• Aim 1:
In the records, between the lines holding "You are a GUI" and "The height and", inclusive, replace "screenshot" with "screen capture". Give only those lines, with nothing else altered.

Andy Moon: I'll add we are seeing a wider discount in a few different scenarios. One is project size. These early deals require a fixed amount of transaction cost and learning just to get the deal done. I think buyers do want a wider discount to motivate them to take on a small project. Second, there's technologies such as biogas that have a smaller pool of buyers compared to solar or battery storage. These deals do carry a slightly larger discount. I think, similarly, there's new technologies that have tax credits for the first time, such as hydrogen or CCS, and they have less buyer demand. I think we'll have to see where the pricing shakes out. One other point is that projects that have unusual risk or complexity do carry a larger discount. Some examples are very large step-ups in the cost basis, or if a project has large indebtedness, that will also impact buyer demand. One final item I'll mention is that if a tax credit buyer requires insurance on a project, that will result in some additional cost in the 2-3% range, which results in a lower final price to the project developer.

Question 3: How does pricing compare for a Section 45 production tax credit (PTC)?

Andy Moon: Kevin, how does pricing compare on a Section 45 production tax credit?

• Input data:
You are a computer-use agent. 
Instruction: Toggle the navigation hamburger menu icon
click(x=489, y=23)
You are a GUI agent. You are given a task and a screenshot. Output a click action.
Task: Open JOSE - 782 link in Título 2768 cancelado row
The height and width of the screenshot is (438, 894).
---
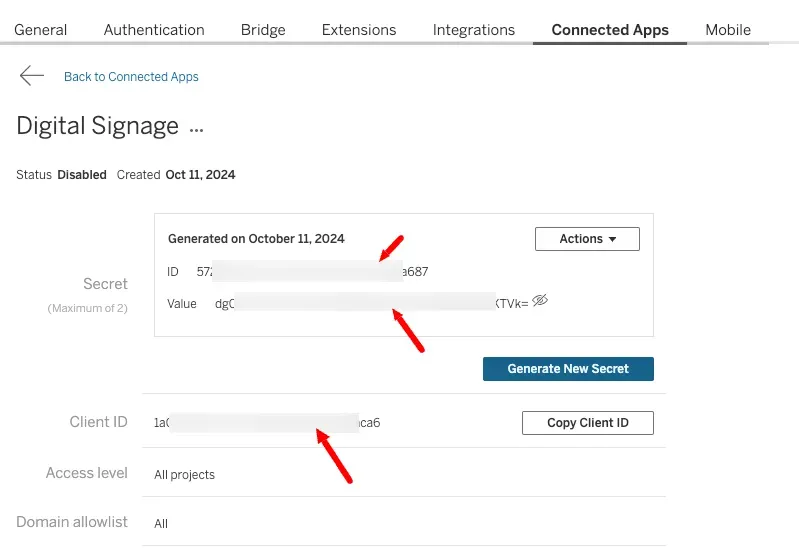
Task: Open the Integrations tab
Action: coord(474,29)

• Aim 2:
Indicate whether each statement agrees with the excerpt on tax credit pricing. Answer yes or no, and quote the words that decide it. (a) Buyers want a wider discount before taking on a small project. (b) Biogas has a larger pool of buyers than solar or battery storage. (c) Requiring insurance on a project adds a cost in the 2-3% range.

• Worked solution 1:
You are a GUI agent. You are given a task and a screen capture. Output a click action.
Task: Open JOSE - 782 link in Título 2768 cancelado row
The height and width of the screen capture is (438, 894).

• Worked solution 2:
(a) Yes: "I think buyers do want a wider discount to motivate them to take on a small project."
(b) No: "there's technologies such as biogas that have a smaller pool of buyers compared to solar or battery storage."
(c) Yes: "that will result in some additional cost in the 2-3% range"